● **Data**
★ ★ ★
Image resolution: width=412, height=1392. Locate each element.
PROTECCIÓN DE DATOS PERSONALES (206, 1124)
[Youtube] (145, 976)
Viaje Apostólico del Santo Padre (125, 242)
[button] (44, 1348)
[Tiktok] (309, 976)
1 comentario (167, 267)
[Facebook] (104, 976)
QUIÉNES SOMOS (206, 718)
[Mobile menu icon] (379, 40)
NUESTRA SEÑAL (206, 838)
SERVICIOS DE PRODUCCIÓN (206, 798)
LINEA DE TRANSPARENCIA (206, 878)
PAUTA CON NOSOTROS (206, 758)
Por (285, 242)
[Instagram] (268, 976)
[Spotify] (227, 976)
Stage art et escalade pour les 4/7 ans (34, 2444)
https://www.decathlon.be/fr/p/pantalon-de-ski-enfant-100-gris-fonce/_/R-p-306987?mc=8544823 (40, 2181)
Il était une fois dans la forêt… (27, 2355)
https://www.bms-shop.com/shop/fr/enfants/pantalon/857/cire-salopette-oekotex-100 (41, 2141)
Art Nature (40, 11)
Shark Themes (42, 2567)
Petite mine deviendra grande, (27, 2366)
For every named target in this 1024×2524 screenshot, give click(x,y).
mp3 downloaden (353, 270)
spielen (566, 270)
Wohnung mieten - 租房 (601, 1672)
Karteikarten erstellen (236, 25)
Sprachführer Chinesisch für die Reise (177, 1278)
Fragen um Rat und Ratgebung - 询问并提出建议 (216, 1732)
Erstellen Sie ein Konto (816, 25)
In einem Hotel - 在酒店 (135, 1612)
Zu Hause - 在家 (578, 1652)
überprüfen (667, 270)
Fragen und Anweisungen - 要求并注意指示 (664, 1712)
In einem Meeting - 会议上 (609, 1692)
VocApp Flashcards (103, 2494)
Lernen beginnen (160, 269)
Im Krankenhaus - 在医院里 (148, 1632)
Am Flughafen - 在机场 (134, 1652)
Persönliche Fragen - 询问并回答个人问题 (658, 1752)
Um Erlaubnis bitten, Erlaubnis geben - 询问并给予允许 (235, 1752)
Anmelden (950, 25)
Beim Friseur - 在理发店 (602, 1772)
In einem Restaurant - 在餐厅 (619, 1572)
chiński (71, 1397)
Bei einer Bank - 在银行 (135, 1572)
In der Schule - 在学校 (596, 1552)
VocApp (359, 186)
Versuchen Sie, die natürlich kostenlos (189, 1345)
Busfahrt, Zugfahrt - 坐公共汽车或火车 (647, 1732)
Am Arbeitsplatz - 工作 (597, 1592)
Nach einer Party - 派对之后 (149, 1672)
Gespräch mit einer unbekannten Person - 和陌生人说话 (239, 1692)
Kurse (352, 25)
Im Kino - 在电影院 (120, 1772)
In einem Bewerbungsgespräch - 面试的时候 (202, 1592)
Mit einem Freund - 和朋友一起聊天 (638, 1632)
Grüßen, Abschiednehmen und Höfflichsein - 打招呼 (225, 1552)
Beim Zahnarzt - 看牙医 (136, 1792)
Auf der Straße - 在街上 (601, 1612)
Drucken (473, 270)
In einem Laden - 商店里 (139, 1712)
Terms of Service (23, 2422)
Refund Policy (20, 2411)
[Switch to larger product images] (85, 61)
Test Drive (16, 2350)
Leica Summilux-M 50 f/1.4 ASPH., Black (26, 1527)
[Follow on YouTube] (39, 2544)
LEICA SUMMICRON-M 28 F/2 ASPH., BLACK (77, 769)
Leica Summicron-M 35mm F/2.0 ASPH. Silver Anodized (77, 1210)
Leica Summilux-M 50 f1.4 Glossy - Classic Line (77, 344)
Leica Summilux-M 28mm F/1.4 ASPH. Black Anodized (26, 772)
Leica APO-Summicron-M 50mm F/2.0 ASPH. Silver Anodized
★ ★ ★
● **Your task**
Retype each record in full, please.

● **Response box**
Image resolution: width=412, height=1392. Locate each element.
PROTECCIÓN DE DATOS PERSONALES (206, 1124)
[Youtube] (145, 976)
Viaje Apostólico del Santo Padre (125, 242)
[button] (44, 1348)
[Tiktok] (309, 976)
1 comentario (167, 267)
[Facebook] (104, 976)
QUIÉNES SOMOS (206, 718)
[Mobile menu icon] (379, 40)
NUESTRA SEÑAL (206, 838)
SERVICIOS DE PRODUCCIÓN (206, 798)
LINEA DE TRANSPARENCIA (206, 878)
PAUTA CON NOSOTROS (206, 758)
Por (285, 242)
[Instagram] (268, 976)
[Spotify] (227, 976)
Stage art et escalade pour les 4/7 ans (34, 2444)
https://www.decathlon.be/fr/p/pantalon-de-ski-enfant-100-gris-fonce/_/R-p-306987?mc=8544823 (40, 2181)
Il était une fois dans la forêt… (27, 2355)
https://www.bms-shop.com/shop/fr/enfants/pantalon/857/cire-salopette-oekotex-100 (41, 2141)
Art Nature (40, 11)
Shark Themes (42, 2567)
Petite mine deviendra grande, (27, 2366)
For every named target in this 1024×2524 screenshot, give click(x,y).
mp3 downloaden (353, 270)
spielen (566, 270)
Wohnung mieten - 租房 (601, 1672)
Karteikarten erstellen (236, 25)
Sprachführer Chinesisch für die Reise (177, 1278)
Fragen um Rat und Ratgebung - 询问并提出建议 (216, 1732)
Erstellen Sie ein Konto (816, 25)
In einem Hotel - 在酒店 (135, 1612)
Zu Hause - 在家 (578, 1652)
überprüfen (667, 270)
Fragen und Anweisungen - 要求并注意指示 (664, 1712)
In einem Meeting - 会议上 (609, 1692)
VocApp Flashcards (103, 2494)
Lernen beginnen (160, 269)
Im Krankenhaus - 在医院里 (148, 1632)
Am Flughafen - 在机场 (134, 1652)
Persönliche Fragen - 询问并回答个人问题 (658, 1752)
Um Erlaubnis bitten, Erlaubnis geben - 询问并给予允许 (235, 1752)
Anmelden (950, 25)
Beim Friseur - 在理发店 (602, 1772)
In einem Restaurant - 在餐厅 (619, 1572)
chiński (71, 1397)
Bei einer Bank - 在银行 (135, 1572)
In der Schule - 在学校 (596, 1552)
VocApp (359, 186)
Versuchen Sie, die natürlich kostenlos (189, 1345)
Busfahrt, Zugfahrt - 坐公共汽车或火车 (647, 1732)
Am Arbeitsplatz - 工作 (597, 1592)
Nach einer Party - 派对之后 (149, 1672)
Gespräch mit einer unbekannten Person - 和陌生人说话 (239, 1692)
Kurse (352, 25)
Im Kino - 在电影院 (120, 1772)
In einem Bewerbungsgespräch - 面试的时候 (202, 1592)
Mit einem Freund - 和朋友一起聊天 (638, 1632)
Grüßen, Abschiednehmen und Höfflichsein - 打招呼 (225, 1552)
Beim Zahnarzt - 看牙医 (136, 1792)
Auf der Straße - 在街上 (601, 1612)
Drucken (473, 270)
In einem Laden - 商店里 (139, 1712)
Terms of Service (23, 2422)
Refund Policy (20, 2411)
[Switch to larger product images] (85, 61)
Test Drive (16, 2350)
Leica Summilux-M 50 f/1.4 ASPH., Black (26, 1527)
[Follow on YouTube] (39, 2544)
LEICA SUMMICRON-M 28 F/2 ASPH., BLACK (77, 769)
Leica Summicron-M 35mm F/2.0 ASPH. Silver Anodized (77, 1210)
Leica Summilux-M 50 f1.4 Glossy - Classic Line (77, 344)
Leica Summilux-M 28mm F/1.4 ASPH. Black Anodized (26, 772)
Leica APO-Summicron-M 50mm F/2.0 ASPH. Silver Anodized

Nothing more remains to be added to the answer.